The criticism hinged on how the 1989 Broadcasting Act defines broadcasting. Now outdated, this is what makes the BSA’s manoeuvre unprecedented and therefore so contentious.

The act defines broadcasting as “any transmission of programmes, whether or not encrypted, by radio waves or other means of telecommunication for reception by the public by means of broadcasting receiving apparatus”. But it excludes on-demand services and public performances.

Thus far, this has limited the BSA’s jurisdiction to radio, free-to-air TV, pay-TV, and online content that has also been broadcast (including some material on Sky’s Neon).

The Platform’s provision of live online audio streaming (plus video for subscribers), much in the style of a radio broadcast, seems to be the pretext under which the BSA considers it potentially within its jurisdiction.

The Platform as test case

Efforts to overhaul the legislation go back two decades. But successive governments have failed to implement more than incremental amendments.

The BSA itself undertook a consultation with broadcasters in 2019 to explore how to respond to online content, then published its response in 2020.

More recently, the Ministry for Culture and Heritage consulted on a range of media reforms, including a proposal for modernising professional media regulation. In theory, this could extend the BSA’s oversight to some online media. As the BSA has explained:

Our published policy since 2020 has been that, if we receive a relevant complaint and there’s no other applicable standards body or regulator, and if the complaint raises issues of public interest or a risk of harm, we may accept the complaint and engage with the parties using our established processes.

Rightly or wrongly, the BSA’s “draft interlocutory decision”, issued to The Platform for comment, follows from this policy.

So, has the BSA decided to unilaterally rewrite the Broadcasting Act? Or is it trying to fulfil its legitimate remit by interpreting the purpose of the act in the modern digital context?

By advancing its claim to hear the complaint about The Platform, the BSA may be seeking to set a legal precedent that will establish its jurisdiction over broadcasting-like online services.

Or, if it is denied that, it might still increase pressure on the government to expedite its proposed revisions of the act.

The Platform’s displeasure at becoming a test case is perhaps understandable. But calling for the abolition of the BSA is surely misconstruing what is really at stake.

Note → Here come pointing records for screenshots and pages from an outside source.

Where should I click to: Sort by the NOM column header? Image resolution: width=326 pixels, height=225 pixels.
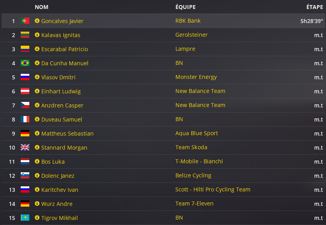41,7
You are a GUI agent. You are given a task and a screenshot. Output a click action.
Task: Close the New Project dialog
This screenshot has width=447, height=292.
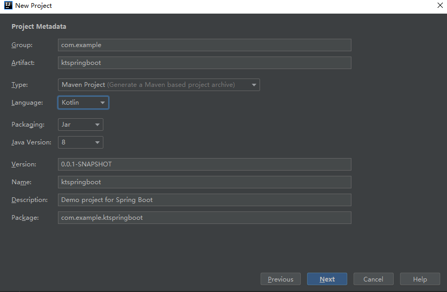[x=440, y=5]
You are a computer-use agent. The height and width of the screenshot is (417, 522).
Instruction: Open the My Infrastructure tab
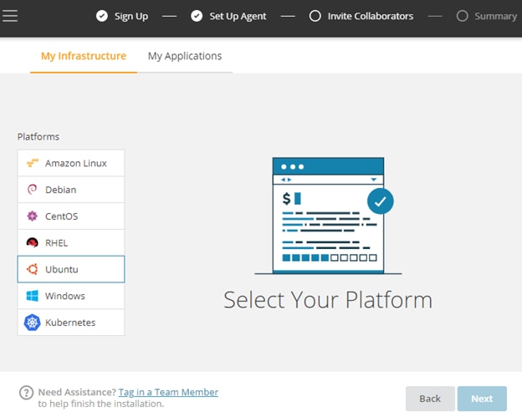(84, 56)
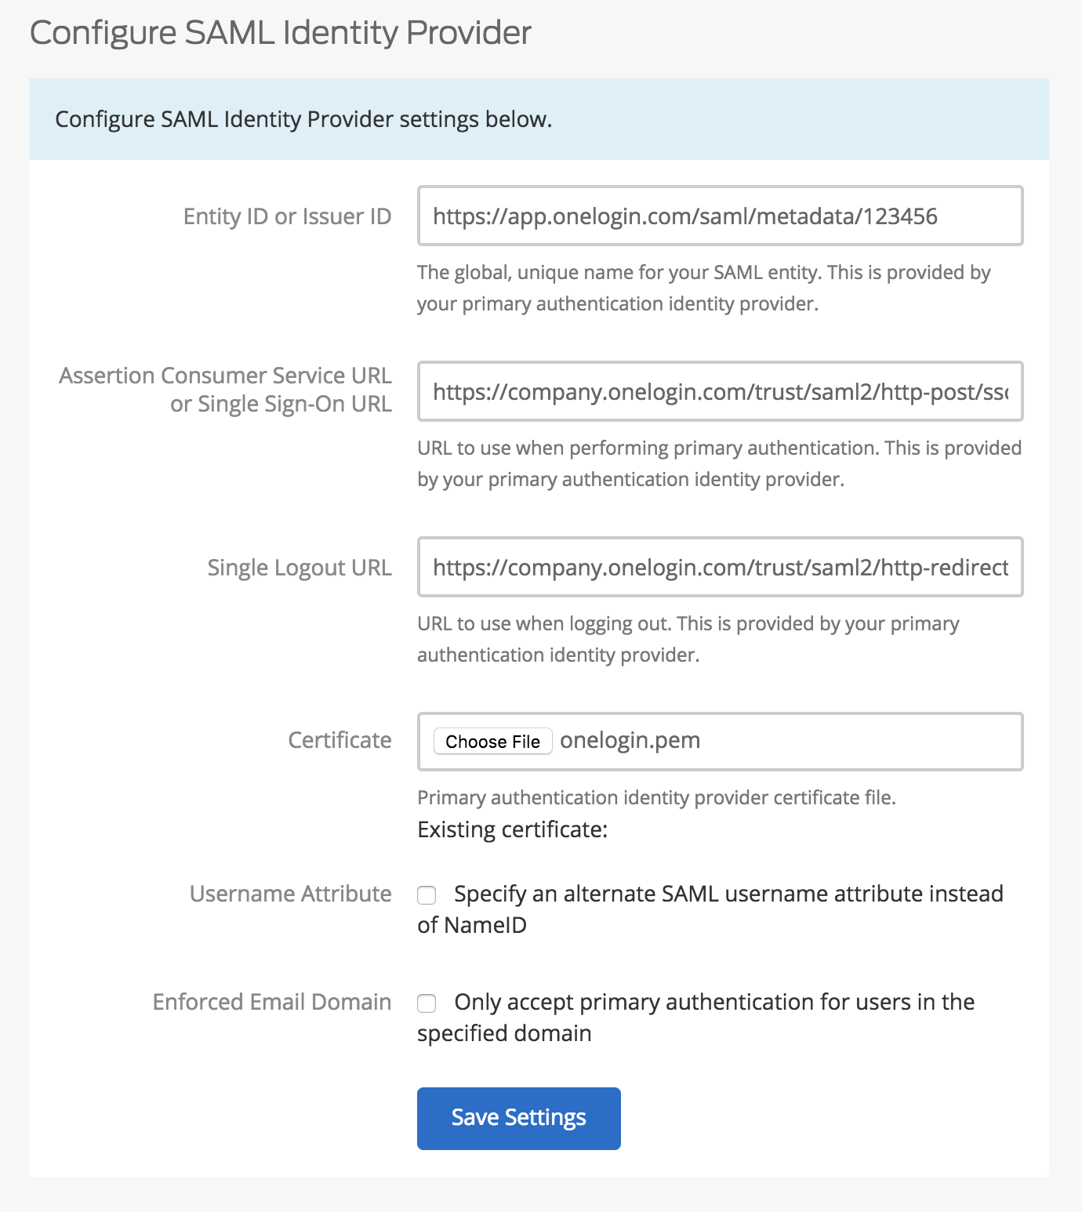The image size is (1082, 1212).
Task: Check the Enforced Email Domain option
Action: point(427,1003)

Holding media power accountable

The BSA is not a censor. In fact, suppressing or deleting illegal material falls under the purview of the Classification Office. The broadcasting standards regime is actually intended to uphold freedom of expression within a framework of standards to minimise harms.

As the BSA confirms, only 7% of complaints over the past three years were upheld, and very few have merited a fine or other sanction (the maximum fine is NZ$5,000, not $100,000 as Plunket has suggested).

Consider the standards covered in the Broadcasting Code: offensive and disturbing content, children’s interests, promotion of illegal or antisocial behaviour, discrimination and degradation, balance, accuracy, privacy and fairness.

Far from being the tools of a Stalinesque state, these are the principles upon which a functional media system in a democracy is premised. In fact, the BSA standards are developed and reviewed in consultation with industry and the public.

The specific codes evolve over time in response to changing audience attitudes (for example, tolerance for strong language), media practices and technologies.

The BSA standards are therefore not randomly imposed by an “Orwellian” bureaucracy. They reflect professional industry practices, community values and the public interest.

Regulatory measures that uphold fundamental standards such as balance, accuracy and fairness do not undermine democracy and freedom of expression, but underpin it. One might disagree with the BSA’s decisions, but such standards should not be discarded lightly.

Those who decry any and all media regulation as an affront to personal liberty and free speech need to consider the alternative – a commercial free-for-all in which the powerful interests which control media platforms can employ them to disseminate propaganda, disinformation or hate speech with impunity.

The BSA may not be perfect, but the principle that media operators should be held accountable – not to government, but to the public interest – is sound.